2. Normalized Email Filter (Lowercase + Trim Before Match)
Case and whitespace variations cause exact-match filters to miss duplicates they should catch. Normalization closes that gap.
- How it works: Before the filter condition runs, a Make™ text function module applies
toLowerCase()andtrim()to the incoming email string and to the stored reference value. The comparison then runs on normalized strings. - Use case: Catches “Jane.Smith@Email.com” and “jane.smith@email.com” as the same record — a miss for raw exact-match logic.
- Build location: Insert a Set Variable or a Tools > Set Multiple Variables module between the trigger and the filter condition.
- Pairing recommendation: Always run normalization before any string-comparison filter in a recruiting pipeline. It adds one module and costs nothing.
- Verdict: A two-minute addition to Filter #1 that meaningfully improves catch rate. There is no reason to skip this step.
3. Composite Key Filter (Name + Phone Combination)
When email alone is insufficient, a composite key built from multiple fields creates a more resilient deduplication signal.
- How it works: Make™ concatenates normalized first name, last name, and phone number into a single string key (e.g., “johnsmith5551234567”).

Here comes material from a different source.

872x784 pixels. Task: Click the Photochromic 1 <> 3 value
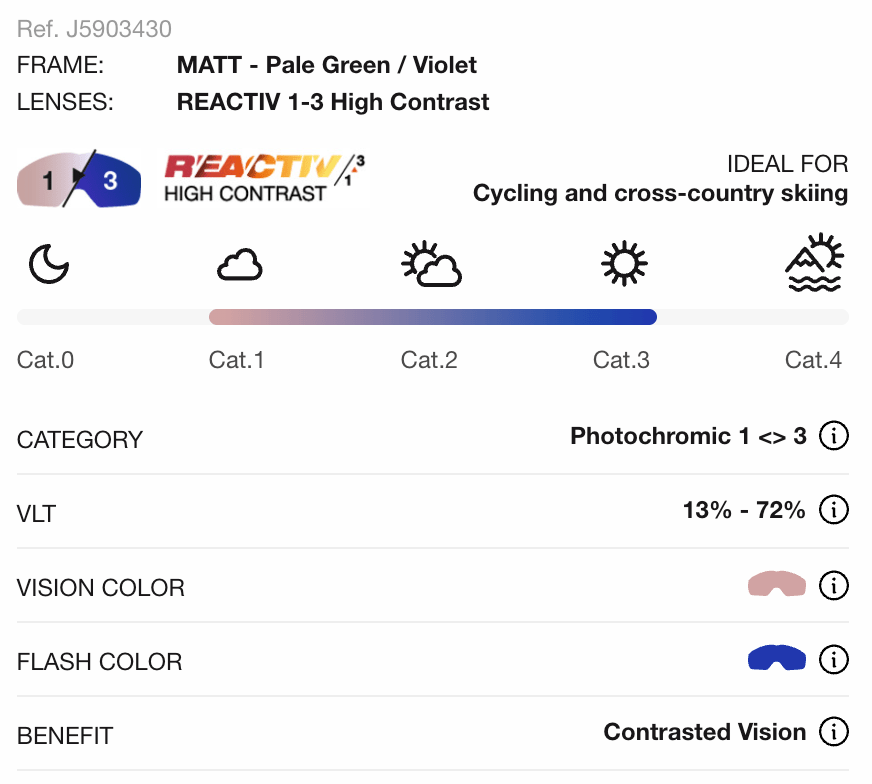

That composite key is checked against a Data Store where prior records have been stored in the same format.
- When to deploy: Use as a secondary check after the email filter passes — meaning the email is new, but you want to confirm the person isn’t already in the system under a different address.
- Data Store structure: Store composite keys as primary keys in a dedicated “candidate fingerprint” Data Store, written at the same moment the record is passed to the ATS.
- Edge case: Phone number formatting must be normalized before concatenation (strip spaces, dashes, parentheses, country codes) or the composite key will produce false negatives.
- Verdict: The right second layer for organizations receiving high referral volume, where the same individual is frequently submitted with a personal email by one source and a work email by another.
4. ATS Lookup Filter via HTTP Module
For teams whose ATS exposes a search or candidate-lookup API endpoint, a live ATS query during the Make™ scenario run is the most authoritative duplicate check possible.
- How it works: After the trigger fires, an HTTP > Make a Request module sends a GET request to the ATS API’s candidate search endpoint with the incoming email as a query parameter. The response is parsed; if a candidate ID is returned, a filter routes the record to the review branch.
- Advantage over Data Store: The ATS is the system of record. This approach catches duplicates created manually by recruiters inside the ATS that were never written through the automation pipeline — a gap that internal Data Store approaches cannot see.
- Latency consideration: An API call adds processing time per scenario run. For high-volume intake (hundreds of applications per hour), test throughput against Make™ rate limits and ATS API throttle limits before deploying at scale.
- Authentication: Most ATS platforms use OAuth 2.0 or API key auth. Store credentials in Make’s™ connection manager, never in plain text inside the scenario.
- Verdict: The gold standard for organizations where recruiter-entered records and automated records must be checked against a single shared truth. Requires ATS API access — confirm availability before building.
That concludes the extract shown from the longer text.